Cooper Carry, the Atlanta-based architecture and planning firm that planted its Colorado flag in Boulder after acquiring 505Design in 2023, is packing up that office and heading for downtown Denver. The company has signed a lease at 1900 Lawrence and is planning a substantial interior buildout, a move leaders say will put staff closer to clients, consultants, and a deeper local talent pool.
According to BusinessDen, Cooper Carry has committed to roughly 5,800 square feet on the tower’s 18th floor and filed permits that show about $910,000 in tenant improvement work. CEO Kyle Reis told the outlet the studio is being designed to accommodate about 45 employees, even though roughly 25 staffers will move in at the start. The deal was brokered by Phil Ruschmeyer of Ruschmeyer Corp., BusinessDen reported.
What Cooper Carry Signed For
Permit filings point to a fairly intensive buildout for the size of the lease, which suggests Cooper Carry is aiming for a full-fledged design studio rather than a sparse outpost with a few hot desks. Reis has framed the Denver location as a combined recruitment and client access play, a place where the firm can host consultants and public sector partners while raising its visibility in the metro area.
About 1900 Lawrence And The LoDo Pull
1900 Lawrence is a newly completed 30-story Class A office tower that wrapped construction in 2024 and comes loaded with amenities, including fitness and locker rooms, indoor and outdoor lounges, and rooftop spaces that are all meant to lure professional services users, according to Riverside Investment & Development. The developers and leasing team are positioning the building as a wellness-focused workplace with large floorplates pitched to both creative and legal tenants.
From Boulder Roots To A Denver Foothold
Cooper Carry stepped into the Colorado market by acquiring Boulder-based 505Design in 2023, per a Cooper Carry announcement, and the Denver lease formalizes a shift of those local operations into the region’s urban core. The move tracks with other design outfits that have carved out downtown space, including LandDesign’s Denver arrival last year, and adds to a slow shuffle within the area’s architecture scene, according to listings from the Denver Architecture Foundation.
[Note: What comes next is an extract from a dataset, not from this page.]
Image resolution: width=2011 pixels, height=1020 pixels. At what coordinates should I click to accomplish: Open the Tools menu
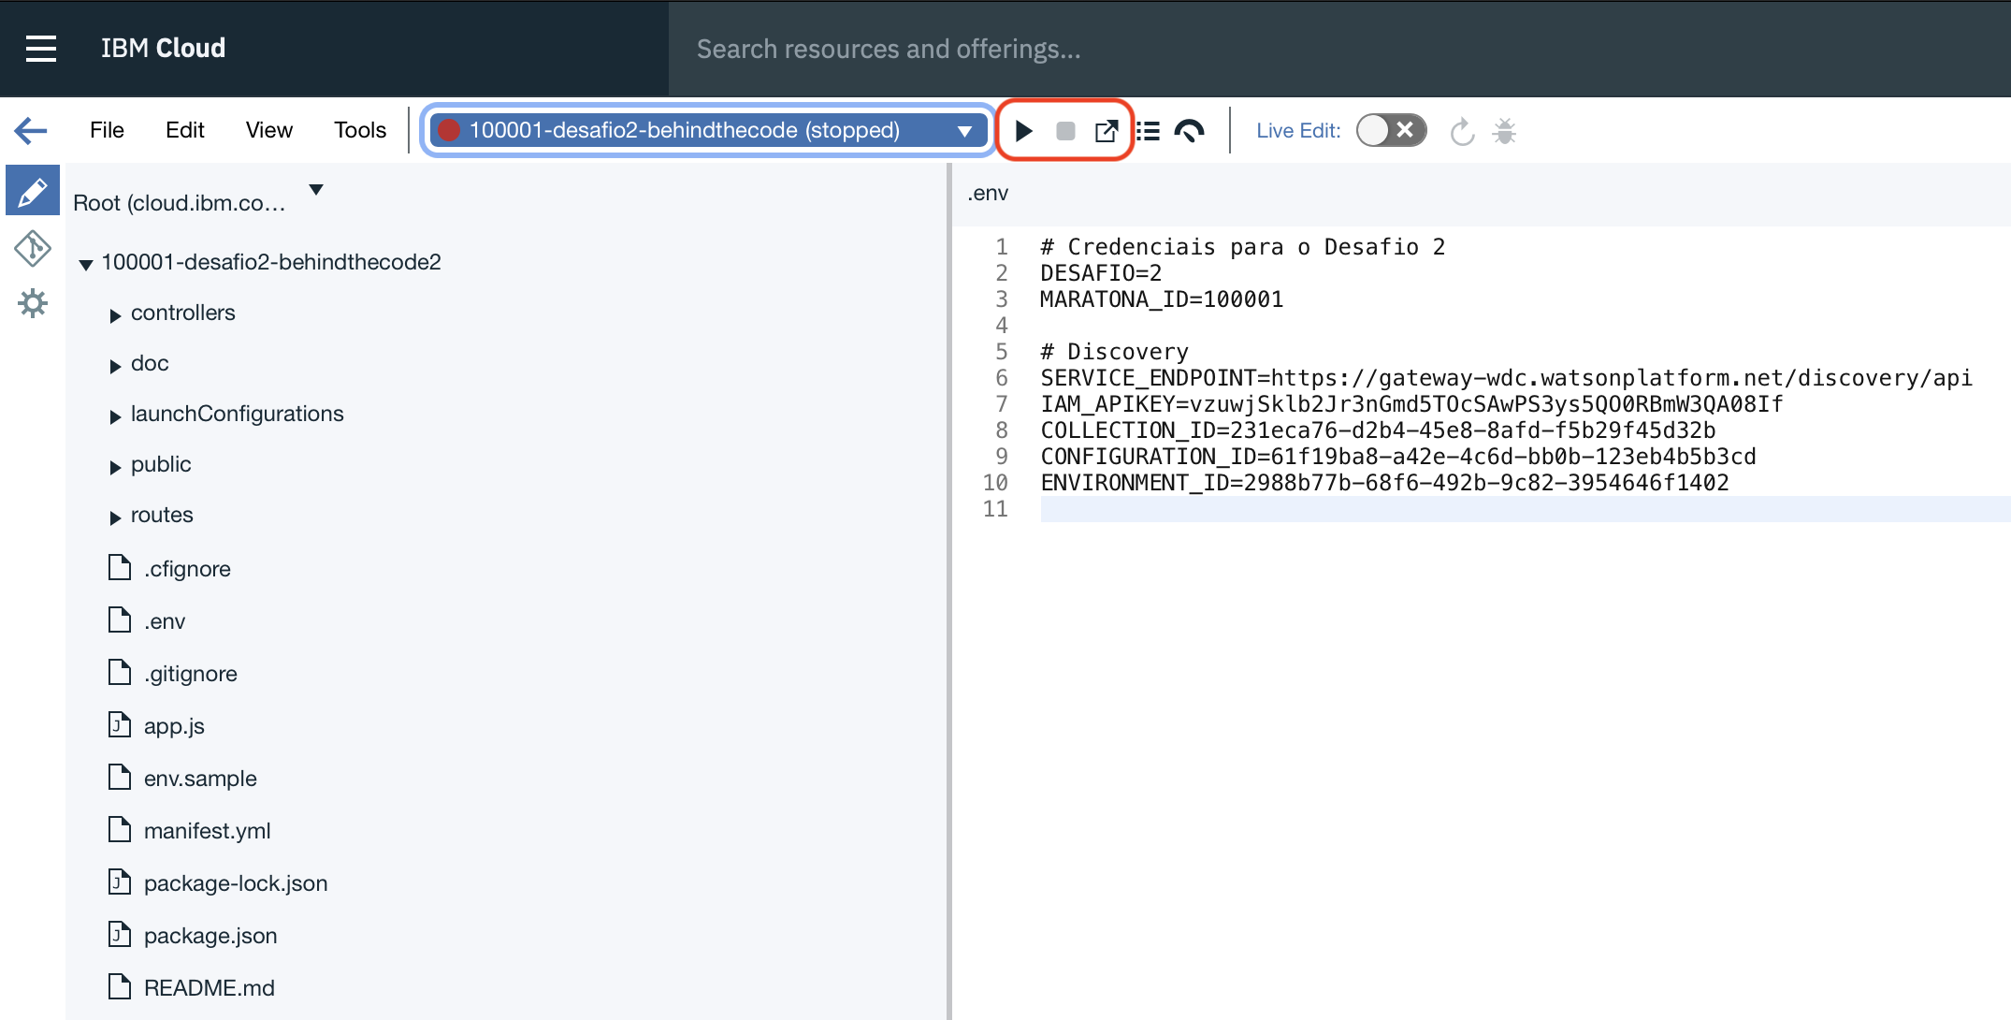[x=360, y=130]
What The Move Means For The Market
Smaller and midsize professional services tenants taking slices of newer downtown towers remain a key slice of leasing activity that owners say helps support demand in a market still recalibrating after a prolonged office slowdown. The tower has already landed marquee tenants on upper floors and is still being marketed to law, finance, and creative firms, per coverage of 1900 Lawrence by the Denver Business Journal.
BusinessDen reports that Cooper Carry intends for the Denver location to support regional work and hiring, although a firm move-in date has not been disclosed. The lease adds one more data point to the idea that LoDo’s amenity-packed towers are increasingly viewed by design and professional firms as a convenient home base for both talent and clients.